All my life I thought I would never be capable of completely letting go and give myself to someone else. I thought I would never be able to trust anyone who wasn’t me. I had always been the one not giving others a chance, the one breaking other people’s hearts, the one ending relationships. Yes, I’ve fallen in love before, but never like this. This time I think I just fell. I fell hoping he’d catch me and I hit the ground… hard.
He turned me into someone I didn’t know I could be. He turned me upside down, literally. He had me feeling things, saying things, thinking things I never had before.

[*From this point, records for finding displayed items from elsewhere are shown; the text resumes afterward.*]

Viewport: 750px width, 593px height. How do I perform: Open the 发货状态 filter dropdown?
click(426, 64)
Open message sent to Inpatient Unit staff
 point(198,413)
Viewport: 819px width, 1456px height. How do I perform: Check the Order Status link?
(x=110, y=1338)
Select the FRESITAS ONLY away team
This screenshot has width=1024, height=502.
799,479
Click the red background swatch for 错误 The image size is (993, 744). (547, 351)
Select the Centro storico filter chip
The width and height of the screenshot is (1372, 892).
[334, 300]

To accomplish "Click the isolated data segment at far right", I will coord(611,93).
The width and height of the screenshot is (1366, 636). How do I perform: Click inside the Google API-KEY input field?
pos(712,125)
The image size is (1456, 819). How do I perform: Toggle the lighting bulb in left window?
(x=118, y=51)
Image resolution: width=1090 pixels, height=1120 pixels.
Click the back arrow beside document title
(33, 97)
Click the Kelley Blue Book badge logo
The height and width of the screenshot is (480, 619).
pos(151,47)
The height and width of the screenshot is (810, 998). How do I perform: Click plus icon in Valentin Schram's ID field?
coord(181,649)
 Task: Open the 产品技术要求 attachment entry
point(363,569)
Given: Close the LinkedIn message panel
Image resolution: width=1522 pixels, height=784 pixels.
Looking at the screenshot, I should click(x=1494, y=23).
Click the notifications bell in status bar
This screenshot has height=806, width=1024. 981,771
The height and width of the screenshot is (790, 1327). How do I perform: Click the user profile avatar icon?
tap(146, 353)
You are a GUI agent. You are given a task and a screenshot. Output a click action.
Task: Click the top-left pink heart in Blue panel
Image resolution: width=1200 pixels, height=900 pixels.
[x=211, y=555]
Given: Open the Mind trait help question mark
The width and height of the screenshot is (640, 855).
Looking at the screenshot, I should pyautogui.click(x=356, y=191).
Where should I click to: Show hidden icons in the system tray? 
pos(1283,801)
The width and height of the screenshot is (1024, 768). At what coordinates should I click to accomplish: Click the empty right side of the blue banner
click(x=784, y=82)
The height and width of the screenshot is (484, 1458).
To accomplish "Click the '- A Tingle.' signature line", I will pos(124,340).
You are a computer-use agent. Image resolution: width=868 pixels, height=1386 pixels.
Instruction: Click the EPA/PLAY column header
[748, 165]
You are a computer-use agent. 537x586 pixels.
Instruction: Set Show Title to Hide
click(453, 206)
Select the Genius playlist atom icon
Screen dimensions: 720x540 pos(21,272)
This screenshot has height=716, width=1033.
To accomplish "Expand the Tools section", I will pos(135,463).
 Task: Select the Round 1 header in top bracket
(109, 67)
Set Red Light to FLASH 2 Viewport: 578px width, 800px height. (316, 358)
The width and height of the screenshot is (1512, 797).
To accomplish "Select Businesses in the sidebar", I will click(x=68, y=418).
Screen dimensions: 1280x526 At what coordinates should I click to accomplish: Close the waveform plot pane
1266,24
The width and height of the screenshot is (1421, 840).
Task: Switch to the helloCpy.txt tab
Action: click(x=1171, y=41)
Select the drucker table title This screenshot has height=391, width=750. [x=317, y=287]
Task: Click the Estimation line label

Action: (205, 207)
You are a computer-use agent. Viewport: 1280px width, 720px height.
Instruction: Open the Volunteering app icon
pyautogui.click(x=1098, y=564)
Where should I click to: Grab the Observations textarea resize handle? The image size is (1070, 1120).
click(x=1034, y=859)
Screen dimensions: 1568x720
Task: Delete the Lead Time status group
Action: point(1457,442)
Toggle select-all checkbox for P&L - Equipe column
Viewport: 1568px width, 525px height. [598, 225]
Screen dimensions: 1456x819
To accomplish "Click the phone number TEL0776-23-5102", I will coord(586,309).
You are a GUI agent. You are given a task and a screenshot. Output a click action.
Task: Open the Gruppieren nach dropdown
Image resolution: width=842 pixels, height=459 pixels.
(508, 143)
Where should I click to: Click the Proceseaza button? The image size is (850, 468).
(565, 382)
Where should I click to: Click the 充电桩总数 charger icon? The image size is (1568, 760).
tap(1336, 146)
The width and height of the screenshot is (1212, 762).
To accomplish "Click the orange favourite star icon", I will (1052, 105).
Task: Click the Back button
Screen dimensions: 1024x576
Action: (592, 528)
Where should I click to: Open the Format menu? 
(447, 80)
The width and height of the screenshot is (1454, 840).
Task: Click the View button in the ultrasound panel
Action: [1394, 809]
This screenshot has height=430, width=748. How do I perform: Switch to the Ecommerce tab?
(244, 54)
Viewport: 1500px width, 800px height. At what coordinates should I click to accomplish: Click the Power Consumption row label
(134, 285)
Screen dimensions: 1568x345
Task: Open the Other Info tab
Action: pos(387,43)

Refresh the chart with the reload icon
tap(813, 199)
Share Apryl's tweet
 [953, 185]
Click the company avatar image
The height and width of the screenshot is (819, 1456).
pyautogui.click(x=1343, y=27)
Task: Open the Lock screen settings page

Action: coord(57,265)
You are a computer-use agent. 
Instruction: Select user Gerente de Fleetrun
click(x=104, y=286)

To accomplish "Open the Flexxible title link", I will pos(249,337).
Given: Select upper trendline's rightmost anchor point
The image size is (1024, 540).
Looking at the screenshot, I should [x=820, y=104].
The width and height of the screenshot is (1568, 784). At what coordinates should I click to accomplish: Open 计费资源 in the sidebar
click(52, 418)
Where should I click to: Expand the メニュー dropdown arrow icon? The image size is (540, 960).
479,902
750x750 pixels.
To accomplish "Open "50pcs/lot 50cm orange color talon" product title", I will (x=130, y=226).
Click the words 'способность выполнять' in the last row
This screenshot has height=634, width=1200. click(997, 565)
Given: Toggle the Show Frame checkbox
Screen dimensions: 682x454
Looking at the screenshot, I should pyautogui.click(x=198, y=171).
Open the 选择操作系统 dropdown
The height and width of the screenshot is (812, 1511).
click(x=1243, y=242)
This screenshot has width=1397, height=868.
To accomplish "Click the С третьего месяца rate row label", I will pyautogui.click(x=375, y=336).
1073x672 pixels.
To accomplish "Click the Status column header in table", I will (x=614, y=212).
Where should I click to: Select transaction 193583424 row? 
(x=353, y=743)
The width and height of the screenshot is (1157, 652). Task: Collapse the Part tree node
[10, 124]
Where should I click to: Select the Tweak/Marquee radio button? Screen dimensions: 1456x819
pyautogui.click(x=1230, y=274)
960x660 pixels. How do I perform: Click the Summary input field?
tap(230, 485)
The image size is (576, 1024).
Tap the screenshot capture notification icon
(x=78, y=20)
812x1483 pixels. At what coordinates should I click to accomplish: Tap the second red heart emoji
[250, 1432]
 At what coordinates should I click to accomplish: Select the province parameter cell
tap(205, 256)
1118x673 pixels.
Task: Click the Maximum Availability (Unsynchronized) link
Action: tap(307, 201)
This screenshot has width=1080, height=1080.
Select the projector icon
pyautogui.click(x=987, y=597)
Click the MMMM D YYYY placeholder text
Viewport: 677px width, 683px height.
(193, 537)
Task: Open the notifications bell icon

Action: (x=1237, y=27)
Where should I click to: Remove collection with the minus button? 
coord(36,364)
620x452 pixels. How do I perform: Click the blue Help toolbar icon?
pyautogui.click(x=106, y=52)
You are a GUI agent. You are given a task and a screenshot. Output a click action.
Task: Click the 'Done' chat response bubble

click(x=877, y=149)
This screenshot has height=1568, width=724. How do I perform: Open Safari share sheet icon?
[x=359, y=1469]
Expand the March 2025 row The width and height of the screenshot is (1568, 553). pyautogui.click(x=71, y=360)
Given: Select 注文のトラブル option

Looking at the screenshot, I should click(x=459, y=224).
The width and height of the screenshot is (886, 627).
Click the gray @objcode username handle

I jumped, I did the one thing I never thought I’d do, I gave myself to him. All of me. I opened up my heart more than I had ever done before, because I thought he was worth it. I gave him a chance but he never gave me one. He was too selfish to do that. He chose to remain closed off and he didn’t give me any of him in return. He left me there, stranded in a new land, all by myself.
I wondered… what have I ever done to him to deserve that? Wasn’t I worth the shot? Why did he give up on me before even trying?
I had found the one person I could ever be myself with, that I could open up with about things I’d never said aloud before, that made me challenge everything I knew and made me think anything was possible.
And it pains me to know that I’ll never mean to him what he means to me. That he’ll never love me like I love him. That he’ll never miss me like I miss him. That he’ll never lay awake at night with tears in his eyes writing all his feelings for me in paper, like I did.
I fear I will never find someone else like that. I fear he was my person. Maybe others will come, just like there were others before him. But just like those weren’t enough, I’m afraid the future ones won’t be either.
I just hope that one day he finds his person. The one that will make him jump. I hope she catches him. I hope she realises just how amazing he is. A small part of me, however, doesn’t want her to. Not because I’d be jealous, but because I want him to know how this feels like. How it feels like to let go and hit the ground… hard. I want him to truly understand what I’m feeling. I want him to taste heartbreak, because only then will his apologies mean something.
He looked normal, he looked just like any other guy. He was cool and calm and relaxed. He was comfortable in his own skin. For some time I even envied him. I wished I could be a little bit more like him.
But I didn’t know that behind all that was an extremely reserved human being. A guy who wouldn’t talk about himself, his family, his dreams. For some time when we were just friends, we talked. I think that’s what fooled me. I thought: he’s opening up, he’ll continue to do so. But no, the more serious we got, the more steps back he took. It wasn’t about the things he wouldn’t say anymore. It was about the things he wouldn’t allow himself to feel, the things he wouldn’t allow us to become.
He put in his head that he was just incapable of feeling love. Everyone is capable of that as long as everyone is open to the idea of falling in love. Maybe I just wasn’t “it” for him. Maybe the other ones weren’t either. There are many maybes. But he was emotionally closed off and refusing to open up to me, refusing to give himself to me while I was giving him my all.
Now, many months later, many shots of tequila later, many nights lost crying later, many weeks of depression later, I realise that this is just another lesson life is teaching me: don’t fall for an emotionally unavailable guy. No matter how great they are.
You might think, like I thought, that you could be the one they’ll open up to. But if they are closed off, they won’t love you back. Only guys who are ready to commit will.
Today I know that we can’t make someone let go. People must do that themselves when they are ready.
I know that if you must, then give only what they give you, never more, because chances are, you’ll get hurt. And no guy is worth you feeling worthless. No guy is good enough to make you think you’re not good enough, because darling, you are enough!
Today I also know that those people can be the best ones. That those people are usually the ones that need more loving, more understanding. Unfortunately, they don’t know how to love back. And I have learned the most important lesson of them all… I am worth loving. And you are too.
Today I know that unrequited love is the worst kind of love there is.
The sad part of all this is that this experience taught me to remain closed off myself. It taught me to be patient. To wait for love to knock on my door and not the other way around. To never say I love you first. To maybe strip my clothes, but never strip my soul.
But don’t you worry, my love! I learned that I’m a lot stronger than I thought, too. I learned that time and distance do heal. Things do get better. We just have to be strong and hold on.